GBP/EUR Exchange Rate Holds 1.16, GBPEUR Uptrend Still Intact Shows RSI, MA's

Image © Pound Sterling Live


The Pound to Euro exchange rate (GBPEUR) remains in an uptrend despite the setback seen at the start of the week and technical indicators advocate for further advances.

As foreign exchange trade moves through the midweek session GBPEUR is seen at 1.1623 as it extends a slight gain registered Tuesday.

The moves appear to amount to a period of consolidation for this pair following a strong 1.0% gain recorded in the prior week, something we suggested left Sterling ripe for a period of consolidation.

Indeed, the below chart reveals GBPEUR had entered 'overbought' territory as per the Relative Strength Index (RSI) which breached the 70 level last week:


GBPEUR daily chart with RSI

Above: GBPEUR at daily intervals with RSI in lower panel.


An RSI above 70 suggests that an asset has reached overbought conditions and a pullback might be expected. Subsequent price action suggests this has been the case, as per the chart.

But the RSI also tells us momentum remains positive and further upside is preferred. The exchange rate meanwhile resides comfortably above its 20- and 50-day moving averages.

We would consider a more severe setback in the Pound were the GBPEUR exchange rate to slide below the 20-day moving average, and then the 50-day.





Suggestions the Pound's uptrend might be coming to an end have meanwhile signalled by foreign exchange strategists at JP Morgan who are sellers of the Pound, saying it is only a matter of time before a more protracted pullback plays out in response to deteriorating economic growth fundamentals.
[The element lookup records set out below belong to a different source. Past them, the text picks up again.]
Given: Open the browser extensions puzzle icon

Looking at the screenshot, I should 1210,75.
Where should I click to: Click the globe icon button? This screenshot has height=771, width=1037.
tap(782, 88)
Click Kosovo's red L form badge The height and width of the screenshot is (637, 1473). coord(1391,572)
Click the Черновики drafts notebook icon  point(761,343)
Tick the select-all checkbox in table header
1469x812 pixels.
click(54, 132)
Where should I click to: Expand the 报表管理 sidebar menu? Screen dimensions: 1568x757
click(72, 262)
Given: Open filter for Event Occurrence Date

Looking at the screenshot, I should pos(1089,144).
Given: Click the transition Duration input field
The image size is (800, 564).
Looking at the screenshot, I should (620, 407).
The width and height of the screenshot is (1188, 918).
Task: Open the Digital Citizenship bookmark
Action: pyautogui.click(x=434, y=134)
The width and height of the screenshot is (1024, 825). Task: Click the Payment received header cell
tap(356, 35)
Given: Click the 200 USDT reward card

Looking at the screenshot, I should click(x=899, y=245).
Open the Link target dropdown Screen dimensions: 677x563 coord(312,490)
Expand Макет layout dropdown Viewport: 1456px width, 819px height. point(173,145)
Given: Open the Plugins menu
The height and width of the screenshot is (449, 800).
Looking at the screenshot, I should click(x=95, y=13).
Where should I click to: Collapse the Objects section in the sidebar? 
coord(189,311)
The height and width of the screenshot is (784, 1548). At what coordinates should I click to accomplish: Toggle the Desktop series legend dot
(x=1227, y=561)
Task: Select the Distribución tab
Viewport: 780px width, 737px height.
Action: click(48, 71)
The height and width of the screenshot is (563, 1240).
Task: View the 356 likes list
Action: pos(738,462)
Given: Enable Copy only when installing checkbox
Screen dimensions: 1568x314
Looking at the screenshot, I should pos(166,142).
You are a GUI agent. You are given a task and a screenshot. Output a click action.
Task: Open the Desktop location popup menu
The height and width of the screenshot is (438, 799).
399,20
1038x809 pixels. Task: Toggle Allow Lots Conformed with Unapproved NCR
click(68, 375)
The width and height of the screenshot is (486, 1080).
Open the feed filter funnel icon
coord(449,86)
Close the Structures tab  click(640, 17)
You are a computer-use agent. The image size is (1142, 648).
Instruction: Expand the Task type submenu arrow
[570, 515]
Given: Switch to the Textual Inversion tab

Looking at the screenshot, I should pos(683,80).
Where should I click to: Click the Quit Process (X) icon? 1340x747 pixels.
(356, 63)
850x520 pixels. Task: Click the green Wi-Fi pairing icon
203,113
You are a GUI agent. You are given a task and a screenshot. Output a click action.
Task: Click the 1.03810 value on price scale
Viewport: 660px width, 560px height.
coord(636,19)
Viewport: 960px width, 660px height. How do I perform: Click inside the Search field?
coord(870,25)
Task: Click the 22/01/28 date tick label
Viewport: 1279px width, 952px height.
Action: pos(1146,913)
"The lack of GBP appreciation on the back of the shockingly high inflation print in the UK signalled that the sterling reaction function may be shifting given the growth implications," says Patrick R Locke, strategist at JP Morgan.

Locke also notes UK housing metrics are continuing to deteriorate, which comes against a backdrop of very high and sticky inflation.

"After some improvement in the first few months of the year, mortgage approvals fell below expectations again, signalling that financial conditions are beginning to bite the consumer," he says.

JP Morgan's analysts say any further tightening from the Bank of England only puts more pressure on the housing market and thus the consumer, especially as fixed-rate mortgages reset later this year.

"Repeated growth downgrades should thus reverse sterling’s gains this year which were driven to a large extent by growth improvements," says Locke.


Above: There has been a material improvement in sentiment towards Sterling since the lows of the Truss-era selloff.


Other analysts meanwhile maintain a positive stance on the Pound owing to expectations for further interest rate hikes at the Bank of England.

"Sterling continues to perform well. Markets have scaled back some of the aggressive (110bp) tightening priced in for this year, but not by much," says Chris Turner, head of FX research at ING Bank.

Money markets show investors are pricing close to 100bp of tightening this year and these expectations are elevated relative to those of the European Central Bank, allowing GBPEUR above 1.1630.

"Sterling now looks like a decent intra-European target currency for the carry trade," says Turner.

ING says it expects EURGBP to "drift to the 0.8550 area," a level that equates with a GBPEUR target of 1.17.

Strategists at Goldman Sachs are bullish on Sterling as they anticipate the Bank of England to maintain a supportive policy stance, saying that although it remains "a reluctant hiker", the sharp upside in inflation and the "only gradual rebalancing in labour demand" seems likely to push them towards further policy tightening.

Goldman Sachs economists recently raised their terminal Bank Rate forecast to 5.25% in September (vs. 5% in August), implying another three 25bp hikes ahead.

Economists also note that the Bank of England faces a less challenging trade-off now that energy prices have decreased sharply. This means that although higher interest rates will slow the economy, the scale of the setback will be far less severe given the decline in wholesale gas prices.

"This has naturally transitioned Sterling from a negative outlier to a positive one—in addition to other headwinds from last year that have now turned to tailwinds—and we think that can persist for a while longer as UK policymakers have relatively more work to do under our economists’ forecasts," says a weekly note from Goldman Sachs' currency strategy team.